11 февраля. Обедал сегодня у нас мой кузен, А. А. Гоппе. Учительствовал он в Ревеле, доучительствовался до чина статского советника и за время «свобод» попал в «неблагонадежные», за участие в забастовках 1905 года и прикосновенность к делу почтово-телеграфного союза.
Уроки в гимназии он потерял и перекочевал в Питер. Здесь ему сразу повезло: получил штатное место в кадетском корпусе, в реальном училище и т. д. Поселился он с семьей в Царском Селе.
В один прекрасный день призывает его к себе директор корпуса и смущенно предлагает ему оставить службу. Что такое? Почему? Оказывается, из Ревеля пришла бумага от Меллера-Закомельского[224] с требованием уволить Гоппе… Между тем, никаких осязательных доказательств вин его нет совершенно.
На днях с ним же вышел курьез. Поехал он по делам в Ревель, был там на охоте, убил пару зайцев и, уложив их в ящик с другою провизией, послал семье в Царское.
В Царском этот ящик забрали жандармы и вскрыли с большими предосторожностями; провизия была тщательно исследована, из зайцев повытаскали даже елки, которыми они были набиты, и шарили во внутренностях.

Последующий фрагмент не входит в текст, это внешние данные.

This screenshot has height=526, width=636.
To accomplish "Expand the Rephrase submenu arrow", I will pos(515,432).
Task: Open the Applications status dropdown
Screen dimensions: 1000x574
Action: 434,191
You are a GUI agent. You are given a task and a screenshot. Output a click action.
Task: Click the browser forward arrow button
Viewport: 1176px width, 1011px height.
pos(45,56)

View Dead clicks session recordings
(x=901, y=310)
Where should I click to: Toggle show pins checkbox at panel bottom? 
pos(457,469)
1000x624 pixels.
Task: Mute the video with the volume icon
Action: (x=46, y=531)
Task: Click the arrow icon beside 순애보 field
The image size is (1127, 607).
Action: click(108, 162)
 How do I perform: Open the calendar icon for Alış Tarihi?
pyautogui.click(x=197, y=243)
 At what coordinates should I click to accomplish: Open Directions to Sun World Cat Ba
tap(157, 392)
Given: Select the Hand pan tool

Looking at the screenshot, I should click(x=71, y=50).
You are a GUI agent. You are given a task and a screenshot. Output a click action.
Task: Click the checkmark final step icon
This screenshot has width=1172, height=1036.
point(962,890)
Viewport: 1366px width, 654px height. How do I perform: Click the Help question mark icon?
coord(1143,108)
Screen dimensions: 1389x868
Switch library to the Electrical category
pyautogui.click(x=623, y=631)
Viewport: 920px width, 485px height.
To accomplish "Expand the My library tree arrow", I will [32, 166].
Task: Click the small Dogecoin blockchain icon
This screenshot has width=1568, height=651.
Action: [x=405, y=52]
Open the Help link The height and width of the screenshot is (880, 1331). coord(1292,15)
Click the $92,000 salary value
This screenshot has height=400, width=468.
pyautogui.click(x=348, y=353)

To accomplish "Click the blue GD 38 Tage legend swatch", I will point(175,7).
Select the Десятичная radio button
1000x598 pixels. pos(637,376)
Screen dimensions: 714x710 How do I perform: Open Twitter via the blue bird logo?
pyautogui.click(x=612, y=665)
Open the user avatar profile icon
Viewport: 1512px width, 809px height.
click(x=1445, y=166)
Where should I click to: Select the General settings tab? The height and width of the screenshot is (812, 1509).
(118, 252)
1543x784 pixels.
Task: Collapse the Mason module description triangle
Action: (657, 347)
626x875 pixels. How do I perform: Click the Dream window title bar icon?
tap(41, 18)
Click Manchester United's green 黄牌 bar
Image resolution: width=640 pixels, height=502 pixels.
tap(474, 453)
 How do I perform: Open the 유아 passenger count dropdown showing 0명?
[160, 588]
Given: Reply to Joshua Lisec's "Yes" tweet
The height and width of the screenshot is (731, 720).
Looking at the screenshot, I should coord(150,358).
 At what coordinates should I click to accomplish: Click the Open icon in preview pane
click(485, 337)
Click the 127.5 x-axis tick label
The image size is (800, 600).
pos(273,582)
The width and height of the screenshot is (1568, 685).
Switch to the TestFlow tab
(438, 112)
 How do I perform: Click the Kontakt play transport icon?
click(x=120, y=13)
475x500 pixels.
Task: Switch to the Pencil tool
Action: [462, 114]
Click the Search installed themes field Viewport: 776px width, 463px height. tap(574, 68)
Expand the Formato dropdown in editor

Вернувшись, Гоппе поехал на вокзал и стал спрашивать, на каком основании вскрывали его ящик; жандармский унтер галантно пояснил, что основания эти — усиленная охрана; в конце концов, счел нужным показать телеграмму от жандармского полковника из Ревеля, извещавшую об отсылке в Царское подозрительного ящика.
— Вам же лучше, что вскрыли ящик! — закончил жандарм: — теперь ответим, что в нем ничего не оказалось!
Спорить насчет того, что лучше, не приходилось, и Гоппе убрался подобру-поздорову.
Подтвердил и он слухи о болезни молодой государыни; в Царском рассказывают о припадке, случившемся с нею на днях из-за посыпанных красным песком дорожек. — «Кровь, кровь! Опять кровь!» — будто бы кричала она вне себя.
14 февраля. Наша Финляндская жел<езная>. дор.<ога> стала притчей во языцех. Кажется, все внимание синих мундиров направлено на Белоостров; часто езжу по ней и каждый раз приходится быть свидетелем то какого-нибудь ареста, то шествий пассажиров для обыска.
Вокзал в Белоострове. Фотография П. Радецкого (1900-e гг.)
Не могу видеть самодовольной физиономии жандармского офицера с выкаченными черными сливами — вместо глаз. Этот господин меряет ими всех гуляющих по перрону с такой вызывающей наглостью, что невольно сжимаешь кулаки.